미국 국방부는 2028년까지 모든 방산 계약에 CMMC 도입을 의무화할 방침이다. 이에 정부에서도 CMMC의 중요성을 인식하고 지난해 레벨1 컨설팅 지원을 시작으로 올해 레벨2 인증을 위한 컨설팅 지원을 예고했다. 그러나 일각에서는 실무진에 한정된 접근으로 보안 가이드라인 제시나 한국형 방위산업 수출 생태계 조성 같은 거대 담론을 다루기 어렵다고 지적하고 있다.

방산업계 관계자는 "군사력 측면에서 세계적으로 치열한 경쟁이 이어지고 있는 상황에서 국내 방산업이 지금과 같은 성장 추세를 계속 이어나가려면 하드웨어 기술력도 중요하지만 보안 능력 역시 놓쳐서는 안된다"며 "정부와의 협의를 조속히 이끌어내 CMMC 문제를 하루빨리 해결할 것"이라고 말했다.

미국과의 협력 외에 북한발 해킹 이슈와 관련해서도 CMMC의 중요성이 높아졌다. 지난해 하반기부터 북한 해킹조직이 해군무력 강화 지시를 이행하고자 국내 조선사 해킹 공격을 지속하는 추세가 이어짐에 따라 지난 4월 23일 국가정보원 주최 간담회에서 CMMC의 주요 평가지표인 해킹사고 대응·관리 역량이 강조됐다.

이 간담회는 국내 조선업계가 최근 미국 함정의 유지보수·수리·정비(MRO) 시장에 본격 진출할 가능성이 높아짐에 따라 방위사업의 보안 중요성을 논의하고자 개최됐다.

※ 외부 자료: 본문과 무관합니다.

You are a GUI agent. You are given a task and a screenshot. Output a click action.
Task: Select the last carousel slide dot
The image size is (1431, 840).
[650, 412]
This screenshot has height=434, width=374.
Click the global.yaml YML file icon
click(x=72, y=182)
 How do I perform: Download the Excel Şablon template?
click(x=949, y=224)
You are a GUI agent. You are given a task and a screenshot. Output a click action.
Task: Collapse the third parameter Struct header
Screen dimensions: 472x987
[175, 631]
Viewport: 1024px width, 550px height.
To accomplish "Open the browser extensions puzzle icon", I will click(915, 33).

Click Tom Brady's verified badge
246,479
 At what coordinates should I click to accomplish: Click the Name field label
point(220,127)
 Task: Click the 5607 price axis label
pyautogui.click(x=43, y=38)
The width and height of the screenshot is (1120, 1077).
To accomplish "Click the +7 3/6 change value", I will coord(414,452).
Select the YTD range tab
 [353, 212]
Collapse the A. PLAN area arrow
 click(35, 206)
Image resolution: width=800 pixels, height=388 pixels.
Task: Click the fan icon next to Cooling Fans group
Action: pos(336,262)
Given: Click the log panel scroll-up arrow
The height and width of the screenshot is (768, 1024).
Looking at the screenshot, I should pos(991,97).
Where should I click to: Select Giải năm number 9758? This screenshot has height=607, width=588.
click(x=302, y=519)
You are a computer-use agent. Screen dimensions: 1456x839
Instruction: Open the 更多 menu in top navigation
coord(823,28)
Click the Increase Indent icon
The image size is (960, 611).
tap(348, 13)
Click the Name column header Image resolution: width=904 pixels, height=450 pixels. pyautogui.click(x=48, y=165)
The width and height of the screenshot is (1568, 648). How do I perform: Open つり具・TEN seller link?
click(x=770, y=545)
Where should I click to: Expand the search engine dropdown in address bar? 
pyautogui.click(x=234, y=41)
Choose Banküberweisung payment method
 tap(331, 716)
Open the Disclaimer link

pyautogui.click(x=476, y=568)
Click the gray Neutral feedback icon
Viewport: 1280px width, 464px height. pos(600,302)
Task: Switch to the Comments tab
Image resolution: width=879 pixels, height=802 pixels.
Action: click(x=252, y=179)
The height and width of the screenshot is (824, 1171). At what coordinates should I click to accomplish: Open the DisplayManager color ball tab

업계에 따르면 한국 방산 보안체계는 ▲암호화 규격 ▲클라우드 인프라 ▲보안 아키텍처 ▲컨설팅 생태계 전반에서 아직 세계 기준을 충족시키지 못하고 있다. 기술 성숙도나 정량 시험에 기반한 체계적 인증 구조도 갖추지 못한 상황이다.

현재 국내 CMMC 컨설팅 수행기관은 대부분 중소 규모의 보안 솔루션 또는 인증 컨설팅 기업들로 인력과 자원이 제한된 비전문적인 업체가 단독으로 맡기엔 어려움이 크다고 지적받고 있다. CMMC 컨설팅이 고난도의 전문성과 시간을 요구하는 사업임에 따라 업계 관계자들은 정부의 제도적 지원이 중요하다고 강조하고 있다.